> About this exercise:
In this exercise, copy exactly the lines from the one that contains "Click the highlighted code on line 193" through the end of the entries below; pictures are not copied.

> The input:
+--
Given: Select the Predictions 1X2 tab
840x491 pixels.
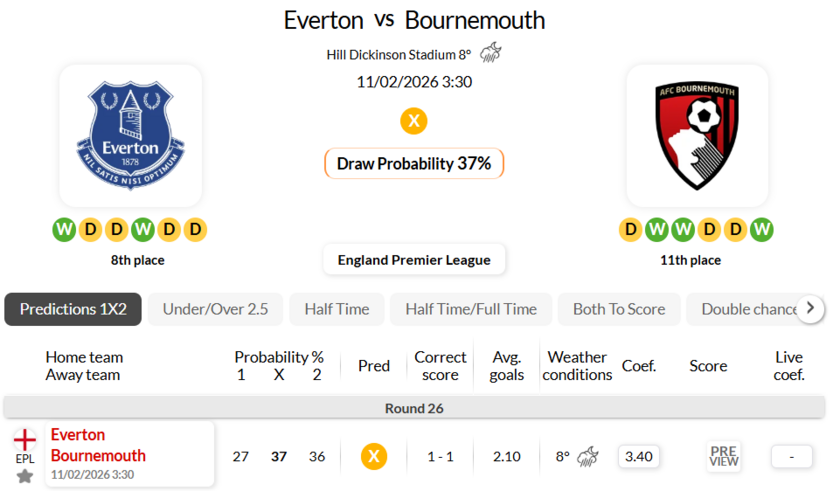Looking at the screenshot, I should (x=73, y=309).
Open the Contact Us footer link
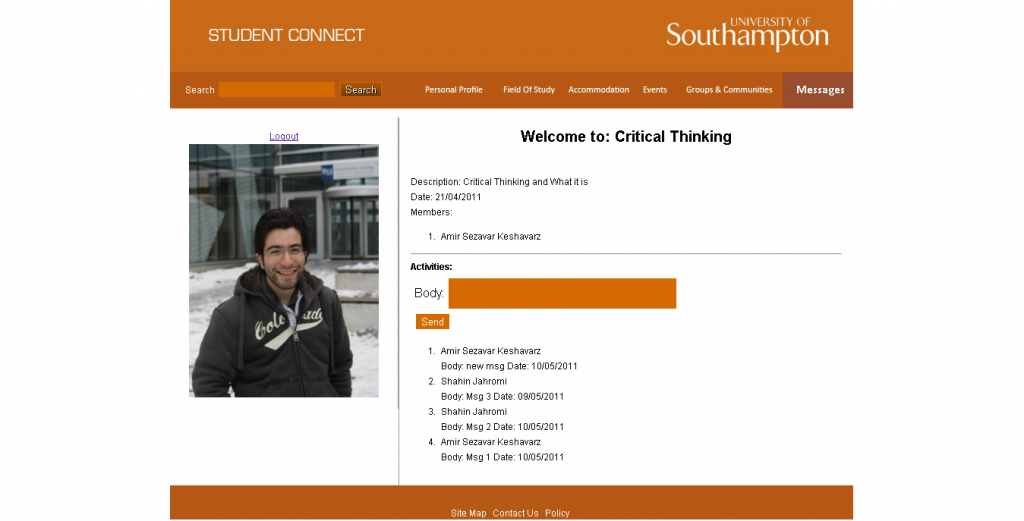The image size is (1024, 521). (515, 513)
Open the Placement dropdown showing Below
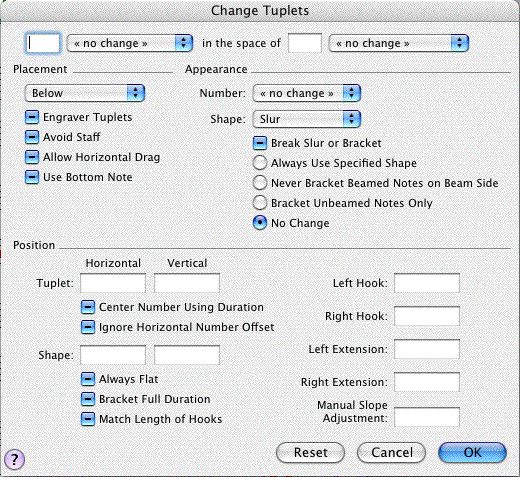 point(85,93)
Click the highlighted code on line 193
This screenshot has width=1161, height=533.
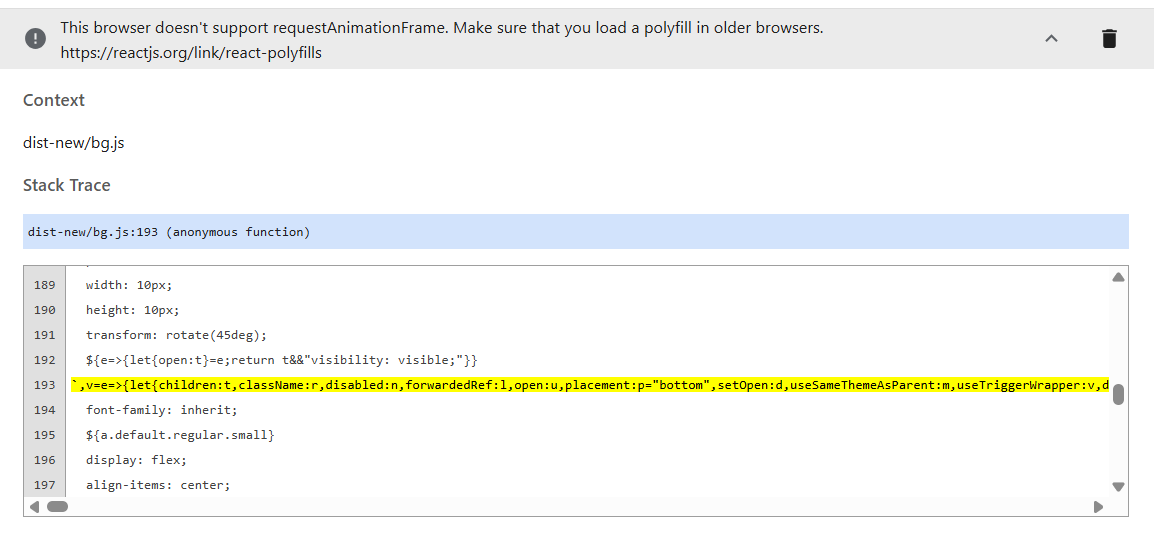[590, 385]
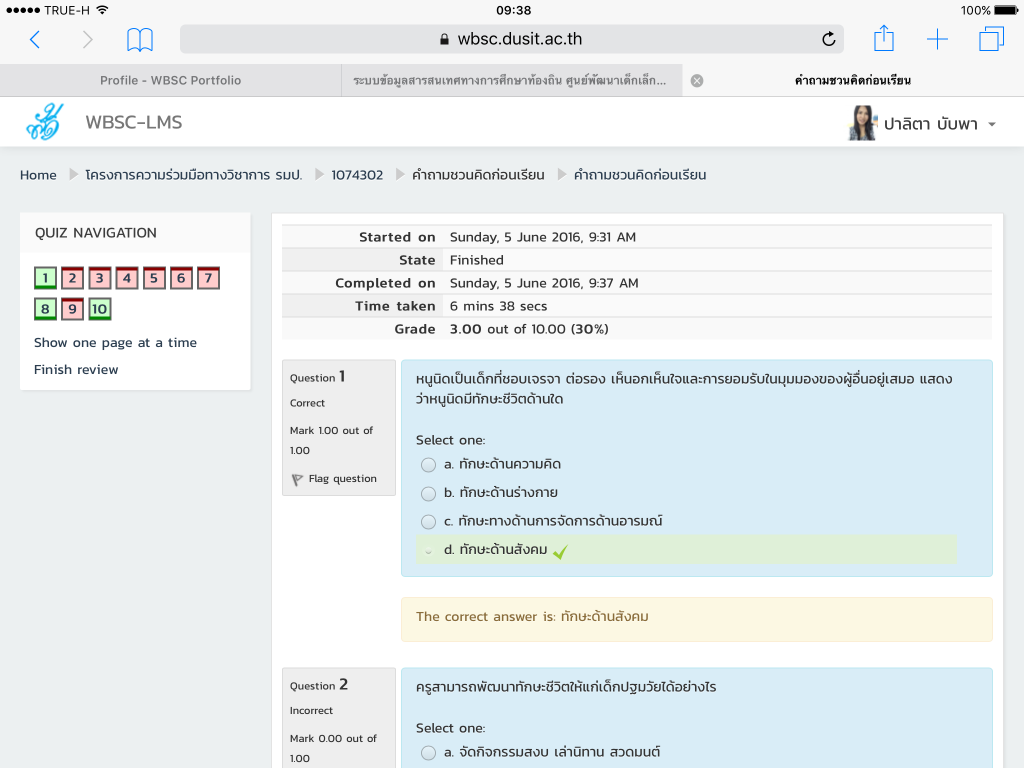
Task: Switch to ระบบข้อมูลสารสนเทศ tab
Action: click(510, 81)
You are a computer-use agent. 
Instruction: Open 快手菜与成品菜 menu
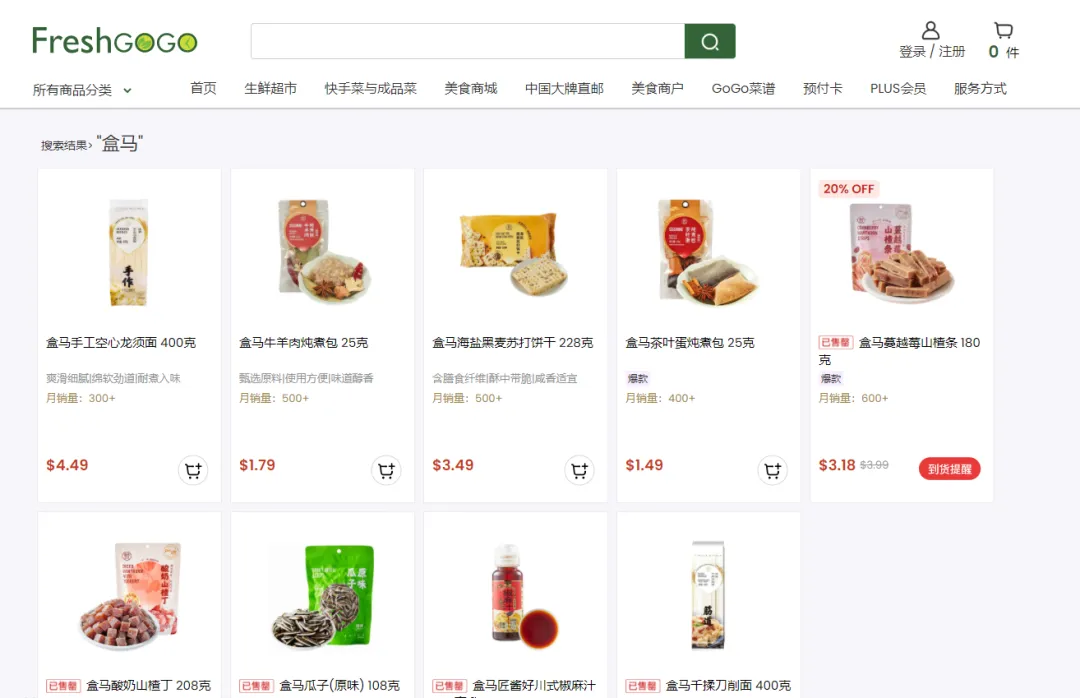point(371,88)
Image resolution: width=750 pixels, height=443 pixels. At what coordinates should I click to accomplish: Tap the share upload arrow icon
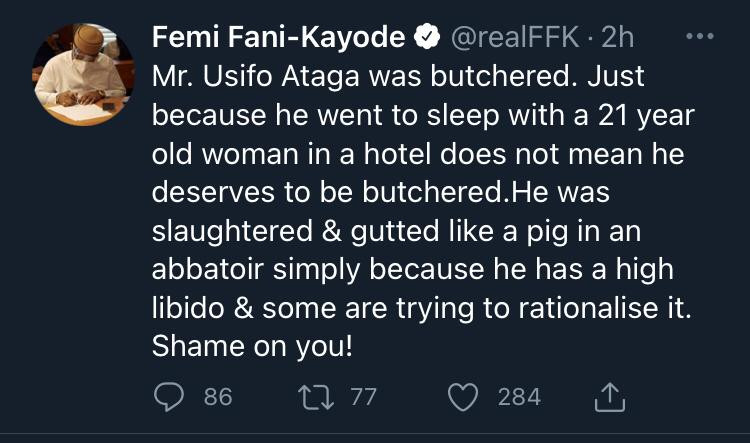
+--
> Solution to the problem:
Click the highlighted code on line 193
This screenshot has width=1161, height=533.
[590, 385]
Task: Switch to ระบบข้อมูลสารสนเทศ tab
Action: click(510, 81)
You are a computer-use agent. 
Instruction: Open 快手菜与成品菜 menu
point(371,88)
Image resolution: width=750 pixels, height=443 pixels. At what coordinates should I click to accomplish: Tap the share upload arrow icon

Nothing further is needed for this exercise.